His seminal contributions to the theory of many-body systems and to theoretical astrophysics have been recognized by two Guggenheim Fellowships, the Feenberg Medal, Friemann, Dirac, and Drucker Prizes, and by his election to the National Academy of Sciences, American Philosophical Society, American Academy of Arts and Sciences, Russian Academy of Sciences, and Hungarian Academy of Sciences and visiting professorships at Caltech, College de France, Trinity College, University of Cambridge, University of Leiden, and Universite de Paris.
He is the founding director of the Center for Advanced Study, UIUC (1968–70), was vice-president of the Aspen Center for Physics from 1968 to 1972, founder and co-chair of the US-USSR Cooperative Program in Physics, 1968–89; and a co-founder, vice-president, chair of the board of trustees, and co-chair of the science board of the Santa Fe Institute, from 1982 to 1996.
He has been the organizer or co-organizer of fifteen workshops and two summer schools of theoretical physics, is currently an honorary trustee and honorary member of the Aspen Center for Physics, and a member of the board of overseers, Sabanci University, Istanbul.

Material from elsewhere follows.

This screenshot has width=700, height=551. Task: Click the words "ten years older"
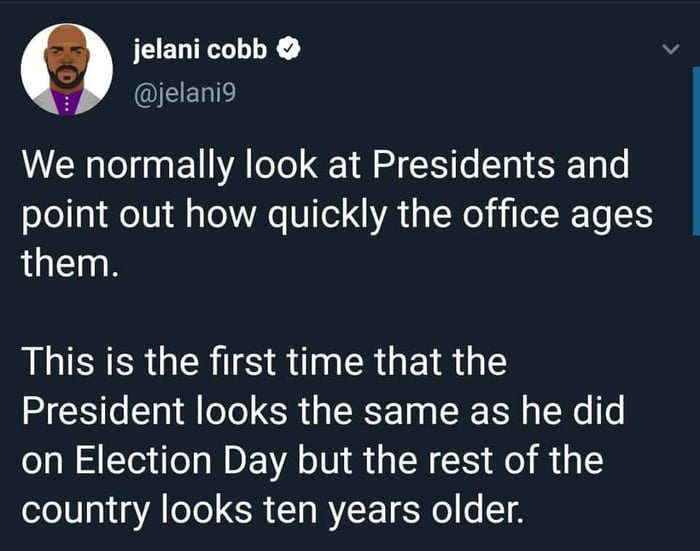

His current research concerns the search for the organizing principles responsible for emergent behavior in materials where unexpectedly new classes of behavior emerge in response to the strong and competing interactions among their elementary constituents. Some recent research results on correlated electron materials are the development of a consistent phenomenological description of protected magnetic behavior in the pseudogap state of underdoped cuprate superconductors and the discovery of the protected emergence of itinerancy in the Kondo lattice in heavy electron materials and its description using a two-fluid model. He continues his interest in the superfluidity of neutron stars revealed by pulsar glitches and in elementary excitations in the helium liquids.